L'anarchisme et la foi chrétienne peuvent d'abord sembler irréconciliables. L'anarchisme, tel qu'on le présente habituellement, parait en effet animé par une passion de la négation et une fièvre de transgressions qui contredisent les principes mêmes du christianisme. Le slogan «ni Dieu ni maitre», et la critique, par certains penseurs libertaires, de «l'opium chrétien», empêchent aussi souvent de saisir la singularité d'une tradition politique qui n'est pourtant pas réductible à une polémique antichrétienne inspirée par la libre pensée, et dont de nombreux représentants historiques, quand ils ne se réclamaient pas eux-mêmes du christianisme, ont entretenu avec la figure du Christ ou avec les églises, des relations complexes, où la lutte pour la liberté et le rejet de l'Etat cohabitaient avec la recherche d'un ordre supérieur.
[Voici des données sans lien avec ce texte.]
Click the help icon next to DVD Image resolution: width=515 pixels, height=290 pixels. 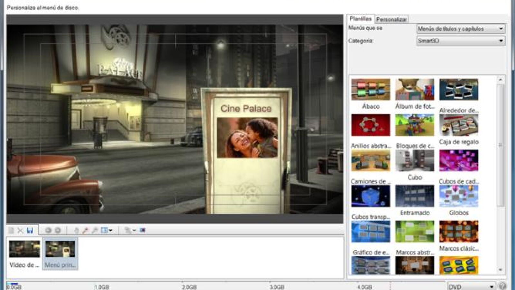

Jacques de Guillebon et Falk van Gaver, jeunes essayistes catholiques romains – ils collaborent tous deux au mensuel La Nef - dont la foi est intransigeante mais ouverte aux problématiques du monde moderne, cherchent à illustrer dans un essai éloquemment intitulé l'anarchisme chrétien, cet autre visage méconnu de l'anarchisme, et à retrouver un esprit anarchiste qui ne serait pas un progressisme comme les autres mais une contestation toujours actuelle des idolâtries politiques et économique produites par la modernité. Anciens animateurs au début de ce siècle de la revue Immédiatement, qui conjuguait un catholicisme de combat inspiré par Bernanos avec la critique sociale la plus contemporaine, cet essai est aussi une enquête-manifeste qui est la somme - théologique et politique – de quinze années de lectures et de rencontres :

« Nous avons voulu par ce livre offrir aux esprits libres, à tous les assoiffés de justice, de dignité, de liberté et de vérité, de beauté aussi, quelques pistes, quelques exemples, et surtout de belles rencontres aptes à élargir la vision, à ouvrir le champ des possibles. Nous voulons contribuer à la renaissance d'un esprit, d'un caractère, d'un tempérament, d'une intelligence, d'une existence, d'une pratique véritablement libre et libertaire. Nous voulons, Davids frondeurs contre l'État- Goliath, contre le Marché-Léviathan, frapper les titans à la tête» déclarent ils en conclusion de ce livre dont le mérite principal est de réviser la plupart des clichés sur l'anarchisme et de souligner les convergences existantes entre le meilleur de la pensée libertaire et une sensibilité antimoderne attaché aux libertés et méfiantes envers les solutions autoritaires.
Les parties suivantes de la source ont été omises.